▸ Stated goal A:
Using the biography of Elise Sahlqvist, decide whether each statement agrees with it: (i) Elise Sahlqvist was born in Örebro; (ii) her sister Ida Carolina married a bank director; (iii) her brother Hjalmar Theodor was older than she was. For each, give yes or no with the deciding words quoted from the biography.
▸ Stated goal B:
In the listing, reproduce the lines verbatim from the line with "sorters (640, 660)" to the line with "outlined (823, 189)", both included.

▸ Page:

begin

Elise Sahlqvist was a hat manufacturer, active around the turn of the century 1900. Her modern views on women’s work awoke much attention from her contemporaries.
Elise Sahlqvist was born in Örebro in 1843 where she also grew up. She was the daughter of Maria Christina Sahlqvist and her husband Lars Sahlqvist, a merchant. She had three sisters and three brothers, of whom two younger brothers died when they were only aged about one. It is unknown what education she was given, but it seems to have been a good one. Her leisure time during her youth was spent on traditional middle-class women’s activities like crochet and embroidery as well as music and literature.
The Sahlqvists were a well-off and typical merchant and entrepreneur family. The latter was an inheritance that the daughters carried on. Elise Sahlqvist’s oldest sister Hilda Christina married Adolf Bergöö, also a merchant, and among their children was Karin Larsson. Elise Sahlqvist’s second sister, Ida Carolina, married Fredrik Georg Pripp, a wholesaler, and her third sister, Maria Augusta, married Rudolf Gagge, a bank director. Elise Sahlqvist’s one surviving brother Hjalmar Theodor, five years younger than herself, was an accountant in Stockholm. He tragically committed suicide by drowning himself near Liljeholmsbron in Stockholm in 1868, together with a woman.

end

▸ Data rows:
begin

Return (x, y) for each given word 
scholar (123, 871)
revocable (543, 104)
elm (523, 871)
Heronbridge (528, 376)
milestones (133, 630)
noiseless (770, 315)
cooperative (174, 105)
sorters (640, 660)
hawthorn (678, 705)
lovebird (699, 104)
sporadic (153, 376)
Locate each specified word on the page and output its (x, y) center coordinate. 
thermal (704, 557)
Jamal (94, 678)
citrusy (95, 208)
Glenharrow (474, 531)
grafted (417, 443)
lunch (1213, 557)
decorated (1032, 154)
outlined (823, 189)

end
begin

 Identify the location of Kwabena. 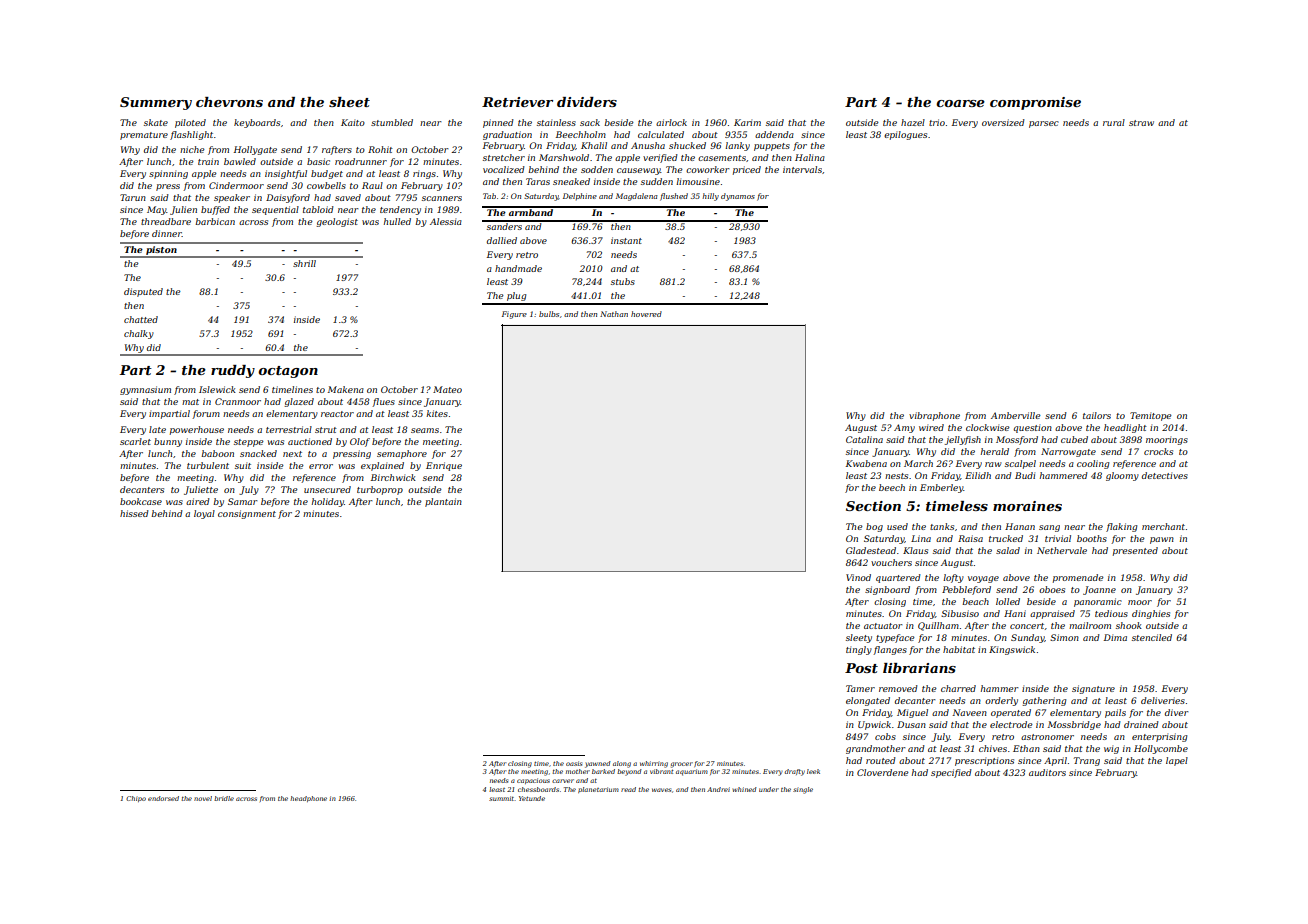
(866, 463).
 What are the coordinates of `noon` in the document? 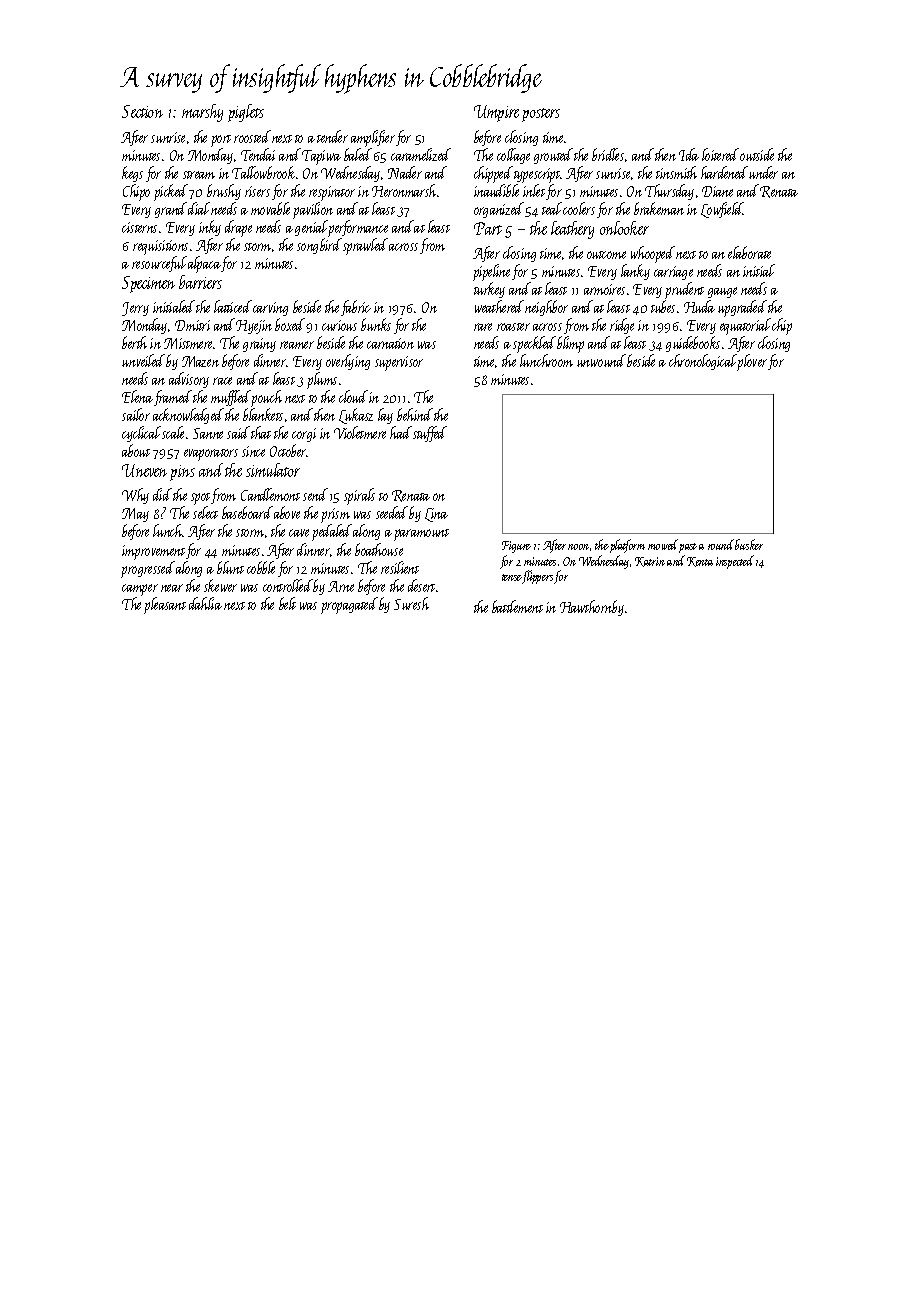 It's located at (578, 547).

end
begin

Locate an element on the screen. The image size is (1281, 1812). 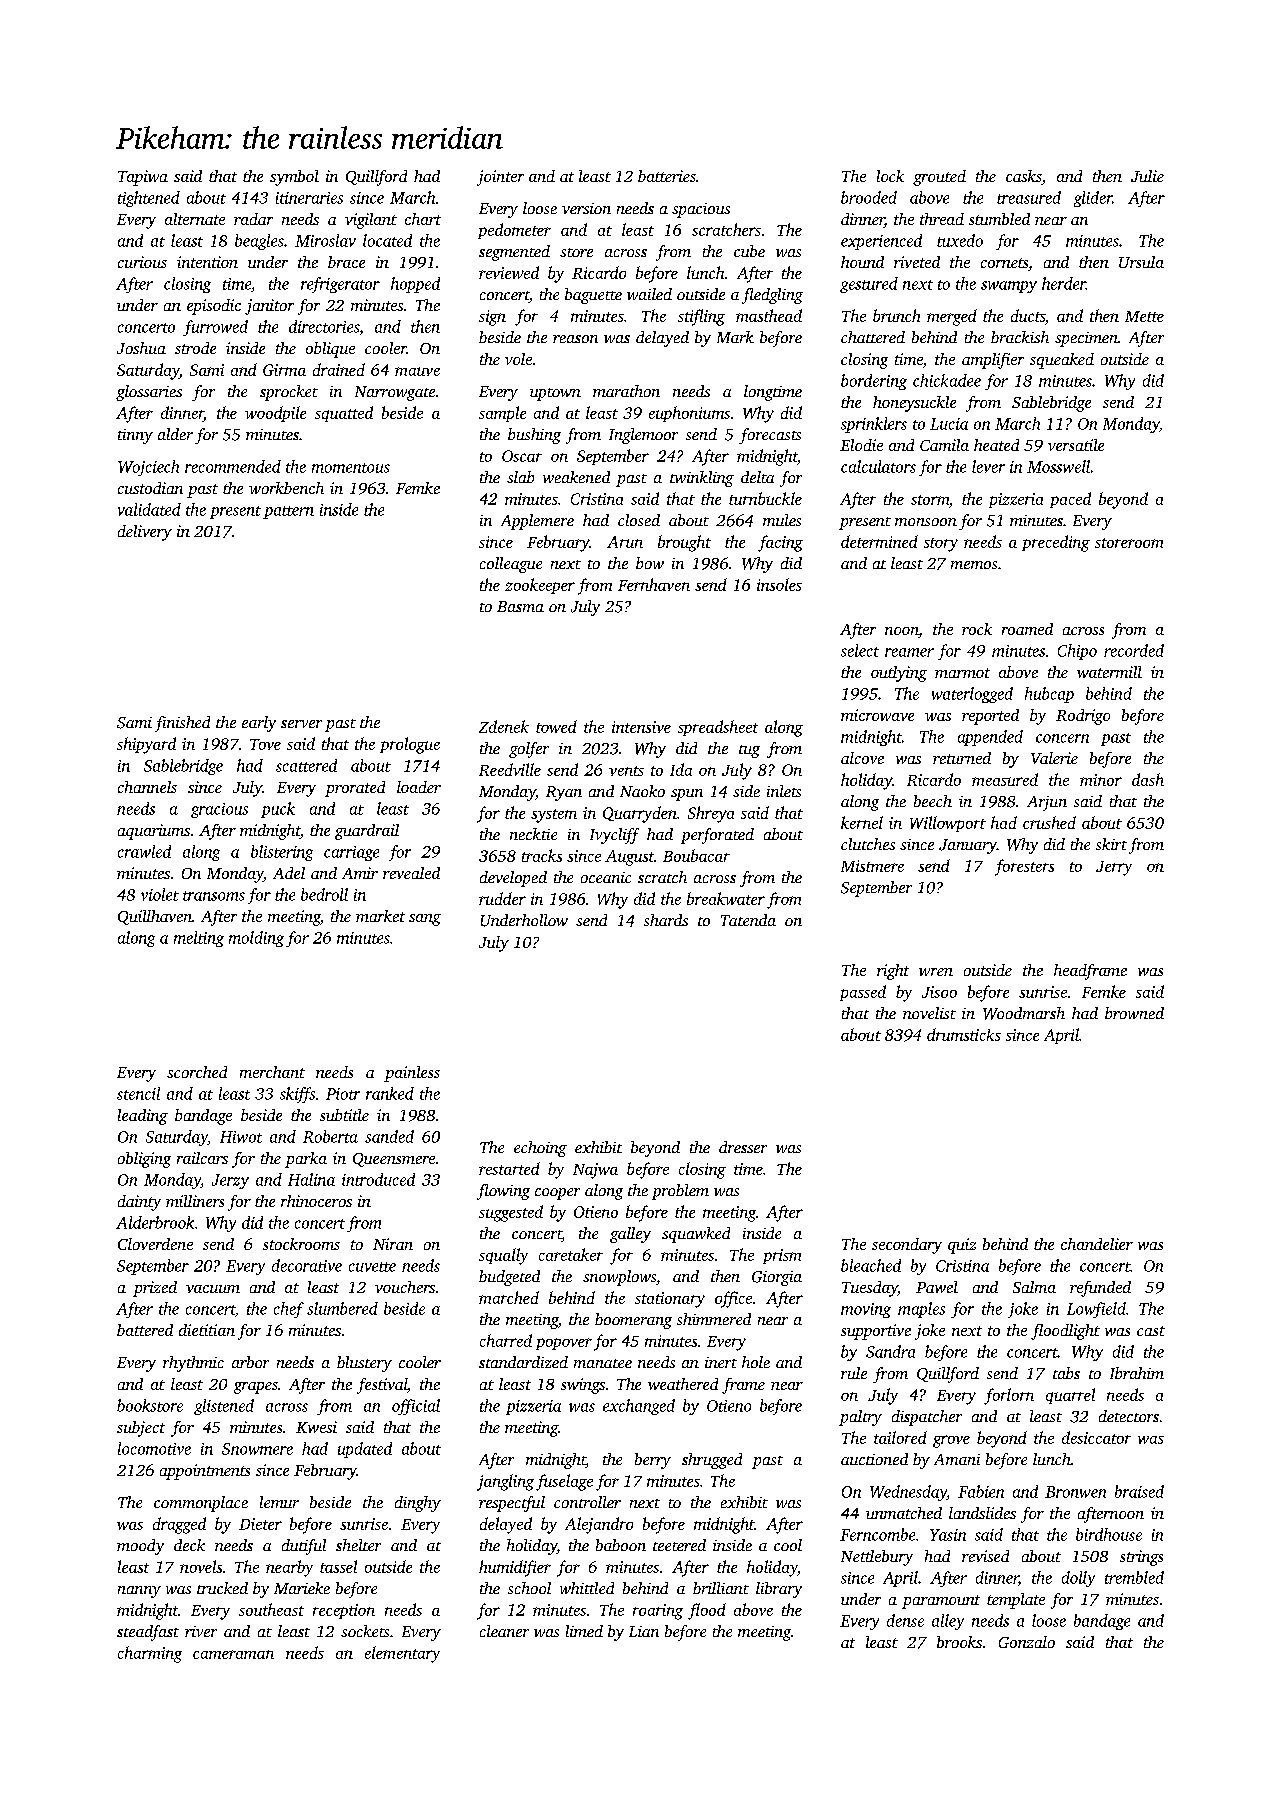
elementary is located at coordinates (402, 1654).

end

▸ Exercise solution A:
(i) Yes: "Elise Sahlqvist was born in Örebro in 1843"
(ii) No: "Ida Carolina, married Fredrik Georg Pripp, a wholesaler"
(iii) No: "five years younger than herself"

▸ Exercise solution B:
sorters (640, 660)
hawthorn (678, 705)
lovebird (699, 104)
sporadic (153, 376)
Locate each specified word on the page and output its (x, y) center coordinate. 
thermal (704, 557)
Jamal (94, 678)
citrusy (95, 208)
Glenharrow (474, 531)
grafted (417, 443)
lunch (1213, 557)
decorated (1032, 154)
outlined (823, 189)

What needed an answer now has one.